GPmix.misc

Functions

`davies_bouldin_score`(fd, y)	Compute the Davies-Bouldin score for clustering results on functional data.
`estimate_nclusters`(fdata[, ncluster_grid])	Employs a systematic search to identify the number of clusters that minimize the Akaike Information Criterion (AIC) or the Bayesian Information Criterion (BIC).
`gmms_fit_plot_`(weights, means, stdev[, ax])	Plot Gaussian mixture model (GMM) density curves.
`hybrid_representative_selection`(data, p, p1)	Select representative samples from a large dataset using a hybrid approach combining random sampling and KMeans clustering.
`match_labels`(cluster_labels, ...)	Permute cluster labels to match specified true class labels.
`silhouette_score`(fd, y, **kwargs)	Compute the silhouette score for clustering results on functional data.

GPmix.misc.davies_bouldin_score(fd, y)[source]

Compute the Davies-Bouldin score for clustering results on functional data.

Parameters:

fd (skfda.FDataGrid) – Functional data object containing the data matrix.
y (array-like) – Cluster labels for each sample.

Returns:

Davies-Bouldin score.

Return type:

float

GPmix.misc.estimate_nclusters(fdata, ncluster_grid=None)[source]

Employs a systematic search to identify the number of clusters that minimize the Akaike Information Criterion (AIC) or the Bayesian Information Criterion (BIC).

Parameters:

fdata (skfda.FDataGrid) – The functional dataset for which the number of clusters is to be estimated.
ncluster_grid (array-like, optional) – List or array specifying the grid within which the number of clusters is searched. Defaults to range(2, 15).

Returns:

The estimated number of clusters in the functional dataset.

Return type:

int

GPmix.misc.gmms_fit_plot_(weights, means, stdev, ax=None, **kwargs)[source]

Plot Gaussian mixture model (GMM) density curves.

Parameters:

weights (array-like) – Weights of each Gaussian component.
means (array-like) – Means of each Gaussian component.
stdev (array-like) – Standard deviations of each Gaussian component.
ax (matplotlib.axes.Axes, optional) – Axis to plot on. If None, uses the current axis.
**kwargs (dict) – Additional keyword arguments passed to matplotlib plot.

Return type:

None

GPmix.misc.hybrid_representative_selection(data, p, p1)[source]

Select representative samples from a large dataset using a hybrid approach combining random sampling and KMeans clustering.
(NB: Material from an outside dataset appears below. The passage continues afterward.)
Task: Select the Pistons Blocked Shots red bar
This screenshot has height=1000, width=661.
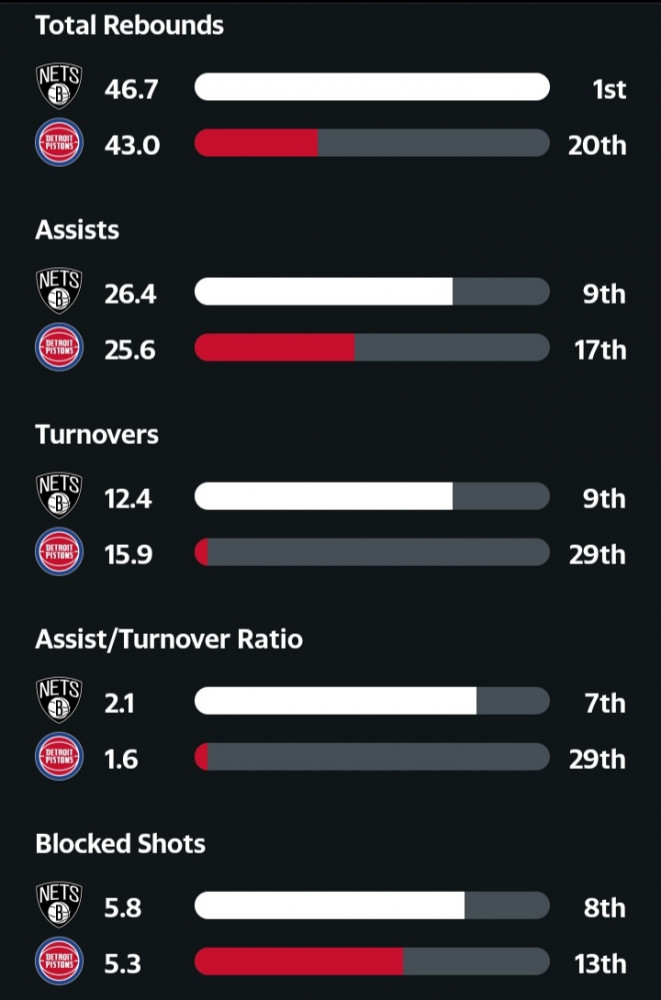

This method first randomly samples a proportion p of the data, then applies KMeans clustering to this subset to select a smaller set of representative samples.

Parameters:

data (skfda.FDataGrid or np.ndarray) – Functional dataset or array to sample from.
p (float) – Proportion of data to randomly sample (0 < p < 1).
p1 (float) – Proportion of data to use as representative samples (0 < p1 < p).

Returns:

Representative samples selected by KMeans clustering.

Return type:

skfda.FDataGrid or np.ndarray

Raises:

AssertionError – If p1 is not less than p.
ValueError – If data is not of type skfda.FDataGrid or np.ndarray.

GPmix.misc.match_labels(cluster_labels, true_class_labels, cluster_class_labels_perm)[source]

Permute cluster labels to match specified true class labels.

Parameters:

cluster_labels (array-like) – Cluster labels assigned by a clustering algorithm.
true_class_labels (array-like) – True class labels to match.
cluster_class_labels_perm (array-like) – Permutation of cluster labels to match true labels.

Returns:

Array of matched labels.

Return type:

np.ndarray

GPmix.misc.silhouette_score(fd, y, **kwargs)[source]

Compute the silhouette score for clustering results on functional data.

Parameters:

fd (skfda.FDataGrid) – Functional data object containing the data matrix.
y (array-like) – Cluster labels for each sample.
**kwargs (dict) – Additional keyword arguments passed to sklearn.metrics.silhouette_score.

Returns:

Silhouette score.

Return type:

float